| TASK PROMPT |
Look below for the line containing "Pengumuman (32, 2282)" and the line containing "SMP Muhammadiyah 1 Kalasan (117, 2556)"; repeat exactly those two lines and all lines between them, and nothing else.

| DATASET EXTRACT |
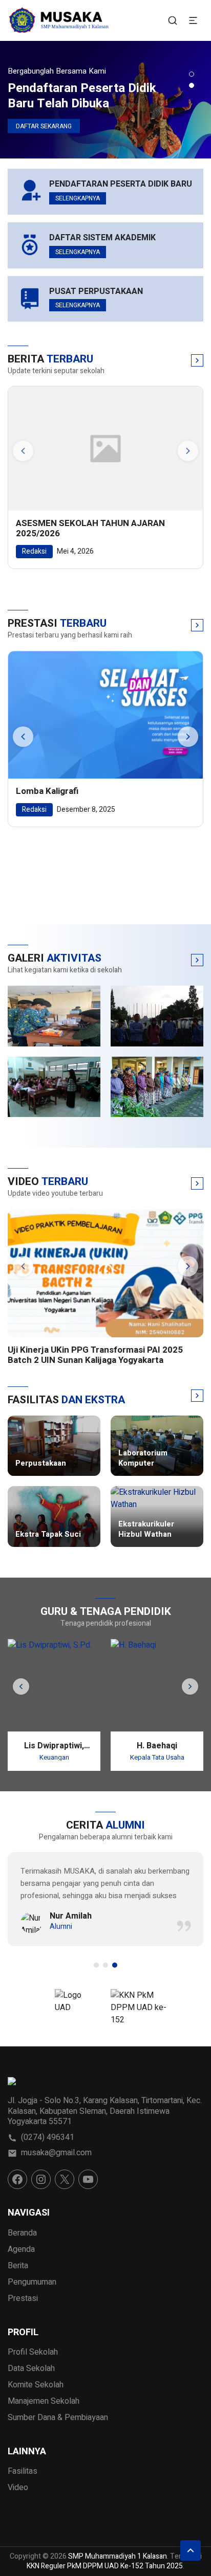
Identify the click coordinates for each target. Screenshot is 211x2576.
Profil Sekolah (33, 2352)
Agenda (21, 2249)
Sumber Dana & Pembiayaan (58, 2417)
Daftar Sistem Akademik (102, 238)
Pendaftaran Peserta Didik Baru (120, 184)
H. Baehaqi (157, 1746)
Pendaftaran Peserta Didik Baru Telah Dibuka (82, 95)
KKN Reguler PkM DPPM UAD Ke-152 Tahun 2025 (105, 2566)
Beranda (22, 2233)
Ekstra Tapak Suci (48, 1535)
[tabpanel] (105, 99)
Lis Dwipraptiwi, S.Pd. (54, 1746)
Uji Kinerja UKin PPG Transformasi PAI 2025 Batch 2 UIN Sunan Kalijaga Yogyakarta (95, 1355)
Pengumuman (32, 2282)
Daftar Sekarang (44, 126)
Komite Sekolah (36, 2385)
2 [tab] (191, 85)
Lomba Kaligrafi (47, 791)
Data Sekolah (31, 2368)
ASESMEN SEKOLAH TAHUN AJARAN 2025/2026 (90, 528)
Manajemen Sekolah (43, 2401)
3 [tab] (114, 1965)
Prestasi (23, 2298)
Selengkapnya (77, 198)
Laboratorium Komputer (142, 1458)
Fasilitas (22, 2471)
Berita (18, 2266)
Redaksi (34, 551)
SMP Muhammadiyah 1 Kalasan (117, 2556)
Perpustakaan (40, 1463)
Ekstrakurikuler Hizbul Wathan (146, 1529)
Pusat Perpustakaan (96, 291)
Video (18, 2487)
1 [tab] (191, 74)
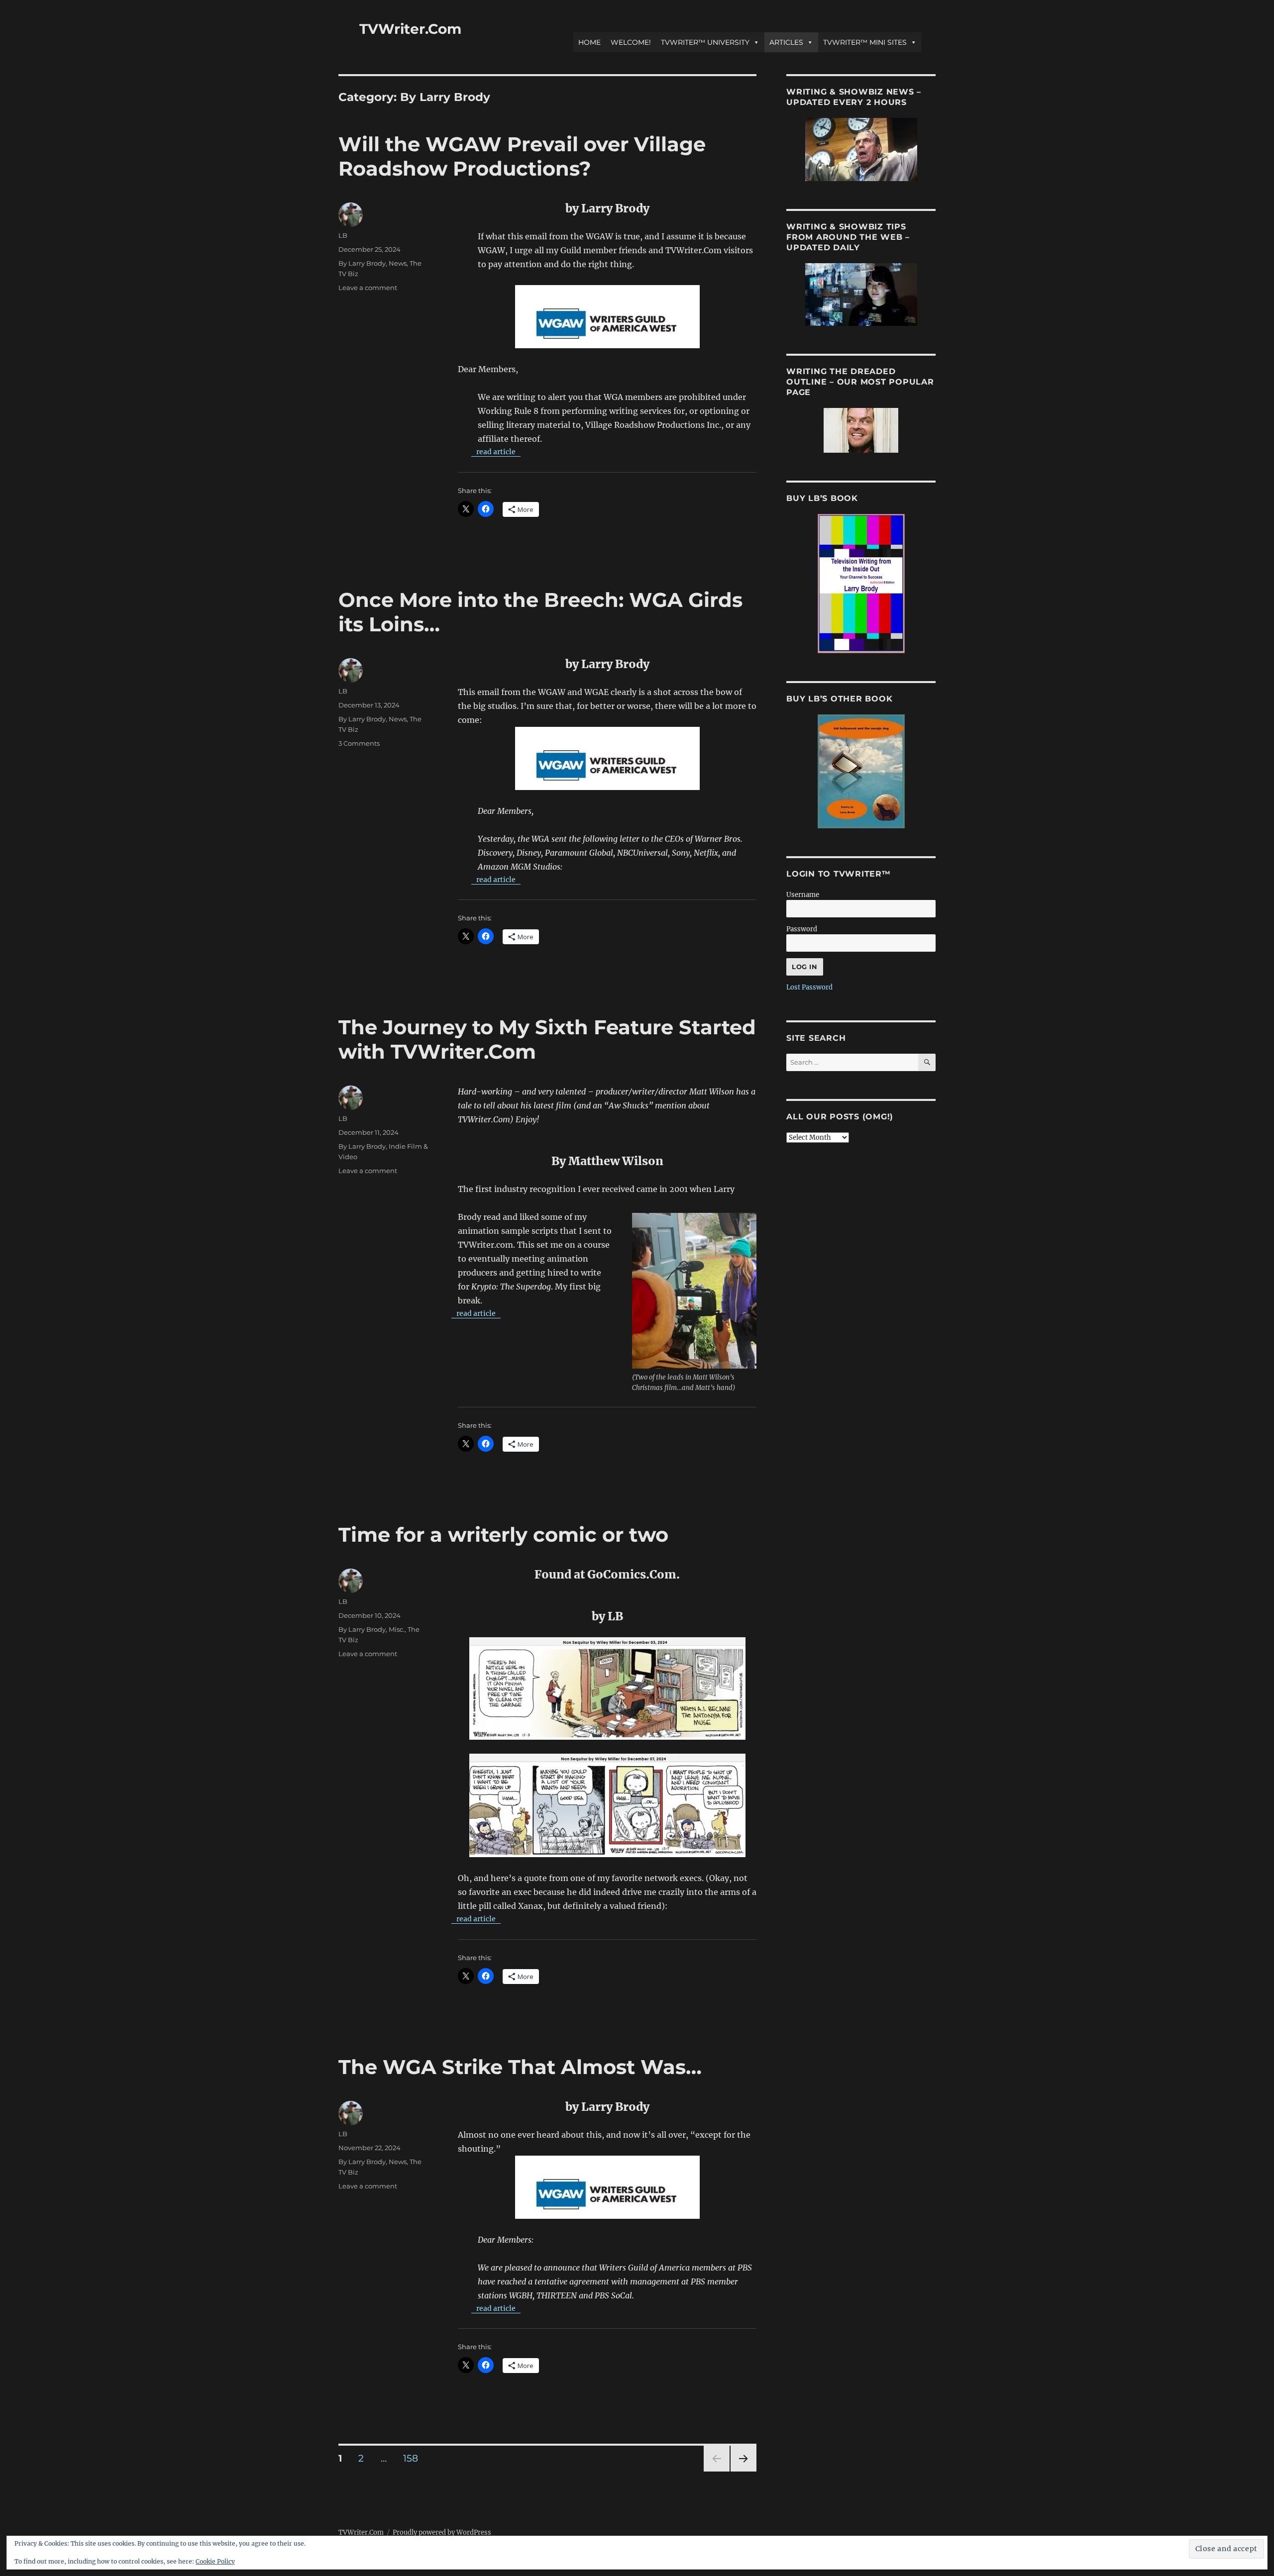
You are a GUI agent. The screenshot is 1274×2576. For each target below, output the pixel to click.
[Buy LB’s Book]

---

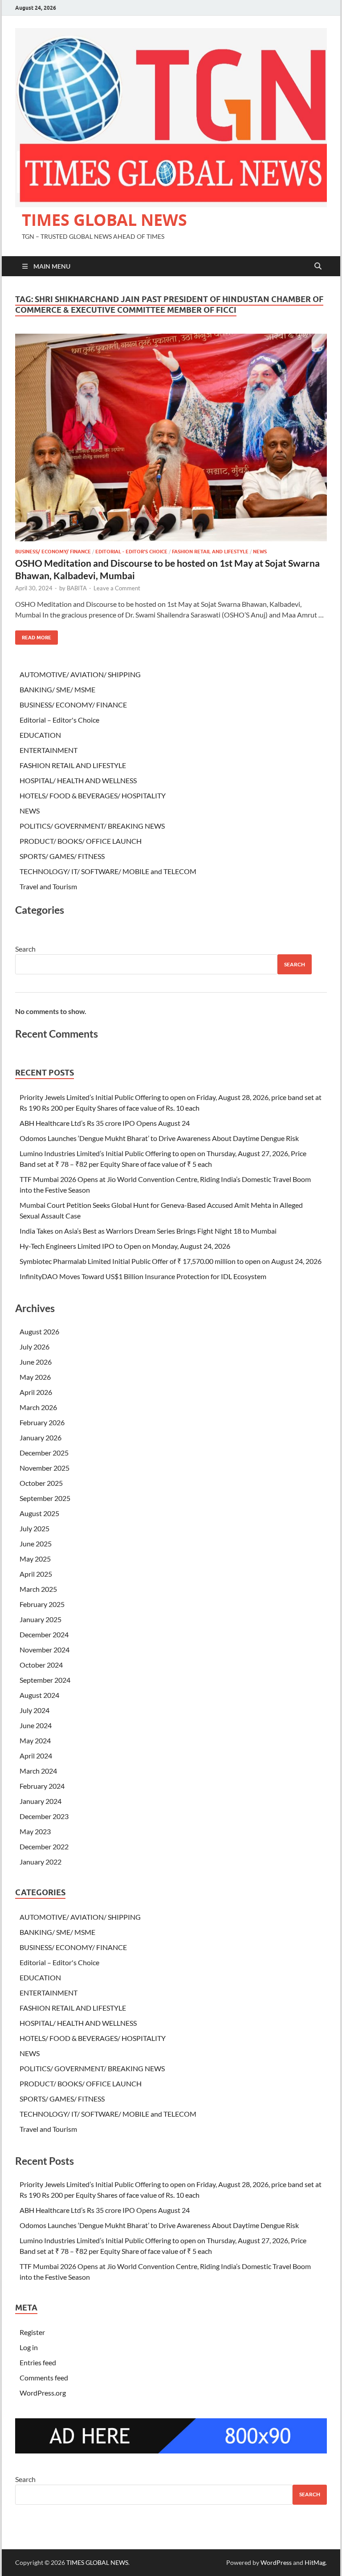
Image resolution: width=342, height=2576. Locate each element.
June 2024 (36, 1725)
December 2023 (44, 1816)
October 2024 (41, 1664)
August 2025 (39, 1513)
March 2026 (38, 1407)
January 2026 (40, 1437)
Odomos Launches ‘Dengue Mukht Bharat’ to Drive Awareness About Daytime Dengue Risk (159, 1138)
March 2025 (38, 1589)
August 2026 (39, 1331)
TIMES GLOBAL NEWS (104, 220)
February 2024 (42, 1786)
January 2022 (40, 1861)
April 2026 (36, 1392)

--

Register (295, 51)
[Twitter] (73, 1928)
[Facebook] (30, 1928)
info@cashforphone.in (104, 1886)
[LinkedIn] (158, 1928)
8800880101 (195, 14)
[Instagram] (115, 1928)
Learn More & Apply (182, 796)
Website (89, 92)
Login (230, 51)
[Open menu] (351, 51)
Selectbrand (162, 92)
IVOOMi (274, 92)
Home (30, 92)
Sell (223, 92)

| TASK SOLUTION |
Pengumuman (32, 2282)
Daftar Sekarang (44, 126)
Komite Sekolah (36, 2385)
2 [tab] (191, 85)
Lomba Kaligrafi (47, 791)
Data Sekolah (31, 2368)
ASESMEN SEKOLAH TAHUN AJARAN 2025/2026 (90, 528)
Manajemen Sekolah (43, 2401)
3 [tab] (114, 1965)
Prestasi (23, 2298)
Selengkapnya (77, 198)
Laboratorium Komputer (142, 1458)
Fasilitas (22, 2471)
Berita (18, 2266)
Redaksi (34, 551)
SMP Muhammadiyah 1 Kalasan (117, 2556)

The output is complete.